In this study, L8 OLI multispectral images, C-band S1, and interferometric radar data were used to extract various remote sensing feature factors, and an improved method for the selection of remote sensing feature variables (FS-SVR) was explored. On the basis of three datasets and the SVR model, a FSV remote sensing estimation experiment on coniferous forest was conducted, and an FSV estimation scheme, combined with active and passive multisource remote sensing data, was proposed. Finally, spatial distribution inversion mapping of the coniferous FSV in the Wangyedian Forest Farm was conducted.

The conclusions of this study are as follows: (1) The S1-InSAR dataset generated based on S1 hyper-temporal image interferometry had good FSV estimation accuracy. The R² reached 0.6, the RMSE value was 47.6 m³/ha, and the rRMSE value was 20.9%. Because the coherent amplitude and DSM data contain the vertical structure information related to the forest canopy height, and the hyper-temporal S1 image data greatly enriches the diversity of S1-InSAR feature factors, they have a better FSV response and a higher saturation point than remote sensing factors do, such as the S1 backscattering coefficient and the L8 vegetation index. (2) The integrated dataset of L8, S1, and S1-InSAR can fully play the synergy of the three remote sensing datasets. The RMSE and rRMSE values are 44.3 m³/ha and 19.4%, respectively. There is a strong correlation between the FSV predicted value and observed value, and r reaches 0.81, which is 28.6%, 14.1%, and 3.8% higher than those of L8, S1, and S1-InSAR, respectively. The feature variables that contribute the most to the accuracy of FSV estimation in the integrated dataset are InSAR coherence factors, followed by S1 backscattering coefficient texture factors and L8 vegetation indices. The backscattering coefficient and the InSAR feature factor of the VV polarization in the S1 image provide better FSV estimation performance than the VH polarization. (3) The proposed FS-SVR method is very suitable for the selection of remote sensing features in FSV estimation. The average value of rRMSE (23.17%) obtained using the FS-SVR method for FSV estimation based on the three datasets was 13.8% lower than that of the SRA method (26.87%).
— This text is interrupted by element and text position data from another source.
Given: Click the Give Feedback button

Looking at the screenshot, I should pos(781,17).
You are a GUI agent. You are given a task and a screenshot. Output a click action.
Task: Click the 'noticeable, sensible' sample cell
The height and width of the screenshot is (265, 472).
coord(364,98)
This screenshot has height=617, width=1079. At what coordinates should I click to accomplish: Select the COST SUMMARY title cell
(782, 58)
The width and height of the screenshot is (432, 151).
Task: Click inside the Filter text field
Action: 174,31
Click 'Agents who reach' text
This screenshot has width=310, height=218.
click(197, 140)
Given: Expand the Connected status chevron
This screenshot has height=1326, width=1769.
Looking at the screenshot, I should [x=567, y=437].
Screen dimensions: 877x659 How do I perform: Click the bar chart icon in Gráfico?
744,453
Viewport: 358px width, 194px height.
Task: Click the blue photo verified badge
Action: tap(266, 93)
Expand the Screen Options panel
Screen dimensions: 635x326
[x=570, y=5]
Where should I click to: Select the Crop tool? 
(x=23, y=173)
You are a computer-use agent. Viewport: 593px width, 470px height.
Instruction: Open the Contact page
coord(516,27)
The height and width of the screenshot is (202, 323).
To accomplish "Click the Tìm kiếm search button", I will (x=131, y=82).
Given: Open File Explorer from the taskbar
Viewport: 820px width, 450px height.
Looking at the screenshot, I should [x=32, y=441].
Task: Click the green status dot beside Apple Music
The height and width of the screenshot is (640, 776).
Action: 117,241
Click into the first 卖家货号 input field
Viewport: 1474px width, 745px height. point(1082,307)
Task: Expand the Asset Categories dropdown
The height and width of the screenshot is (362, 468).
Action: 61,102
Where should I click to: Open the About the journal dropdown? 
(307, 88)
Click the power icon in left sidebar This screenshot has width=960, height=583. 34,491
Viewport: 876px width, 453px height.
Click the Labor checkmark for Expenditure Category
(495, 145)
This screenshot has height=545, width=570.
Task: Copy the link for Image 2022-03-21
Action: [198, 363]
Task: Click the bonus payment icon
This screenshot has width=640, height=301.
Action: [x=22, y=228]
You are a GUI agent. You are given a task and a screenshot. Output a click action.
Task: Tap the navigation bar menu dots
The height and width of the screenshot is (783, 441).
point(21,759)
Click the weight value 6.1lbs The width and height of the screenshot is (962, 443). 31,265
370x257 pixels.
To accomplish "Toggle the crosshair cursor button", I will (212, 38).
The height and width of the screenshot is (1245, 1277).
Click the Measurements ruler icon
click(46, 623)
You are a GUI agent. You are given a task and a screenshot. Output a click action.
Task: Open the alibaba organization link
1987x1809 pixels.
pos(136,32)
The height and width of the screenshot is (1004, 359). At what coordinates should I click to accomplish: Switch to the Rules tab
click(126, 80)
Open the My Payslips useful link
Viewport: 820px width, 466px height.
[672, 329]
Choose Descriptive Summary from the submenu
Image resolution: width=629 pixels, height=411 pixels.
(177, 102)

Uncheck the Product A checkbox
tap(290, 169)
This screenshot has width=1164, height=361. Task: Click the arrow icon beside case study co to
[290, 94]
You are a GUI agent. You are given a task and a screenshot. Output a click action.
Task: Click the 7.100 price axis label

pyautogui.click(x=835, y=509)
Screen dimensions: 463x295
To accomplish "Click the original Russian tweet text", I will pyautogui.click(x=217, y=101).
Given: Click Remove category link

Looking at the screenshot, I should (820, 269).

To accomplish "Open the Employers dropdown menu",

This study helps realize the high-precision estimation and mapping of regional forest volumes by collecting a small amount of measured forest plot data combined with global coverage, free-download multispectral images (Landsat 8), and C-band SAR data (Sentinel-1), which have practical theoretical guidance and practical demonstration significance for the development of remote sensing estimation technology for regional forest volumes, and will promote the further improvement of modern forestry resources management.